At the hearing and in their briefs, Plaintiffs relied on Dart Cherokee Basin Operating Company v. Owens, 574 U.S. 81 (2014), which addressed the sole question of whether a defendant must provide evidentiary submissions in support of a notice of removal. The Supreme Court held that supplemental evidence was not required and that “a defendant's notice of removal need include only a plausible allegation that the amount in controversy exceeds the jurisdictional threshold.” Id. at 89. Dart is inapposite, however, because it did not address the issue presented here: when the 30-day deadline to file a notice of remand is triggered. More significantly, the entire point of Defendant's argument is that there were no plausible allegations in the Complaint on which it could have relied in support of removal.

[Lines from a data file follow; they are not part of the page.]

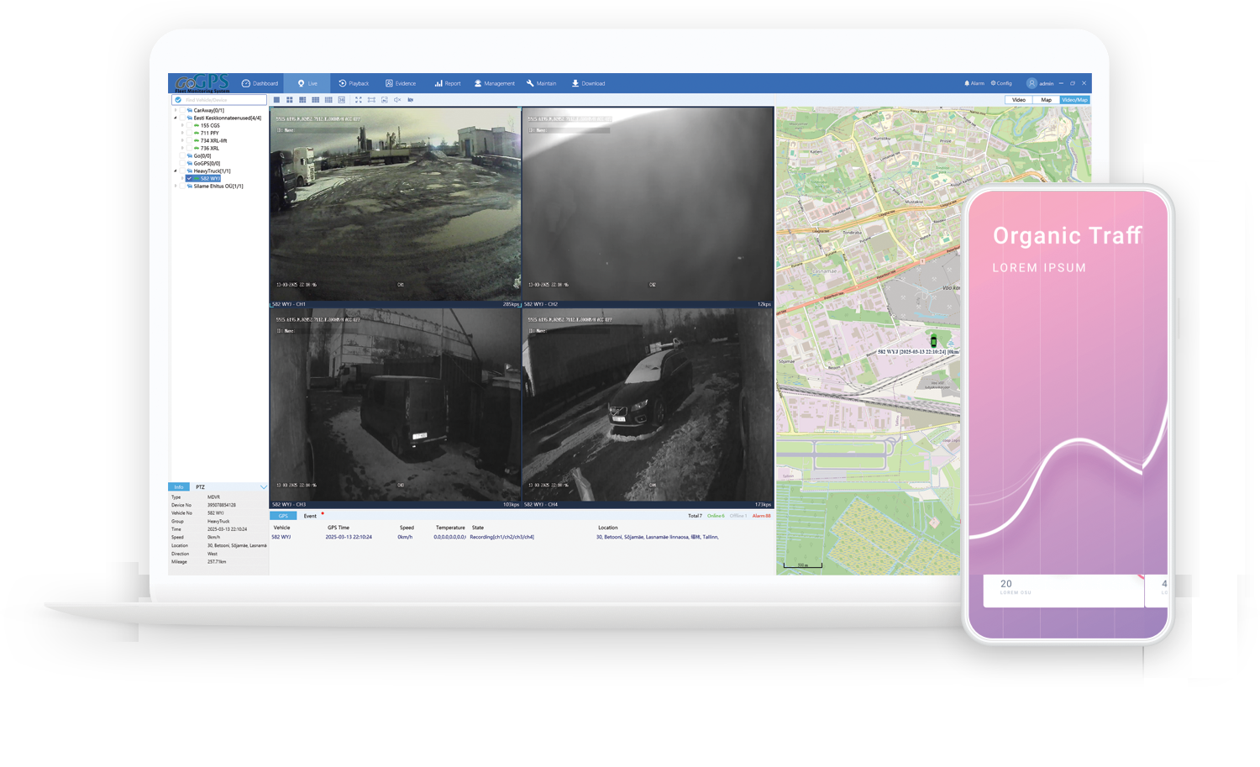The image size is (1260, 767).
Task: Uncheck the 582 WYJ vehicle checkbox
Action: pyautogui.click(x=189, y=179)
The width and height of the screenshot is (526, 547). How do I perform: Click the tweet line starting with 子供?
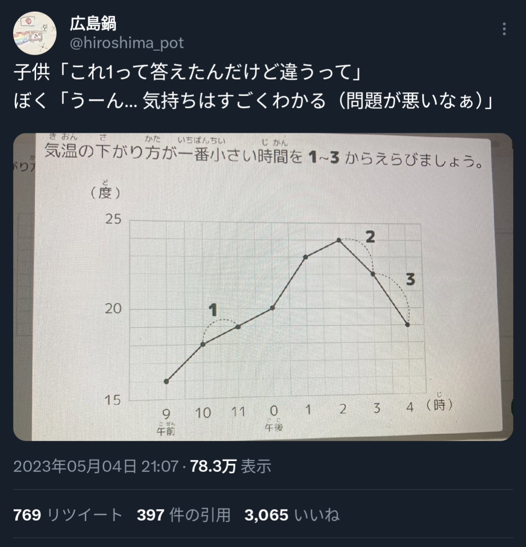click(x=187, y=73)
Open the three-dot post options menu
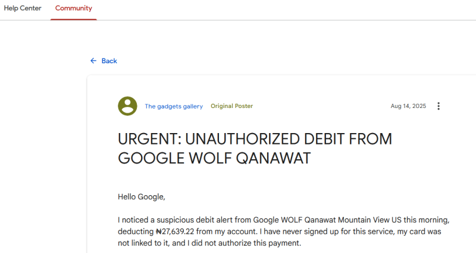Screen dimensions: 476x253 [x=439, y=106]
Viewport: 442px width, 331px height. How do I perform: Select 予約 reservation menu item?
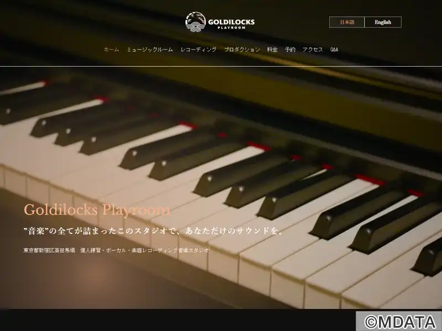click(x=290, y=50)
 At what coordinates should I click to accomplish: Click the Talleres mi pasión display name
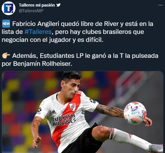click(x=37, y=5)
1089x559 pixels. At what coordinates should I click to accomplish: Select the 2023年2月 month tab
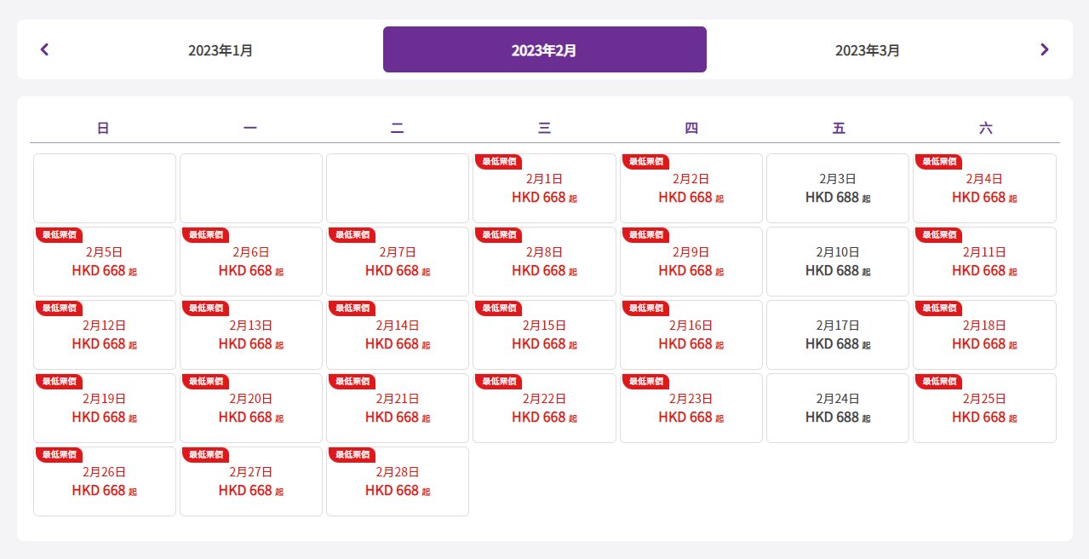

Finally, the Court's conclusion is consistent with the purpose of the Ninth Circuit's “unequivocally clear and certain” standard, which it adopted after the Supreme Court's decision in Dart and was designed to prevent exactly this situation. Otherwise, district courts would be required to conduct an extensive investigation into what the defendant knew, when the defendant knew it, and what the defendant should have known in order to determine whether removal was proper. See Dietrich, 14 F.4th at 1094.
Accordingly, the Motion is DENIED.
IT IS SO ORDERED.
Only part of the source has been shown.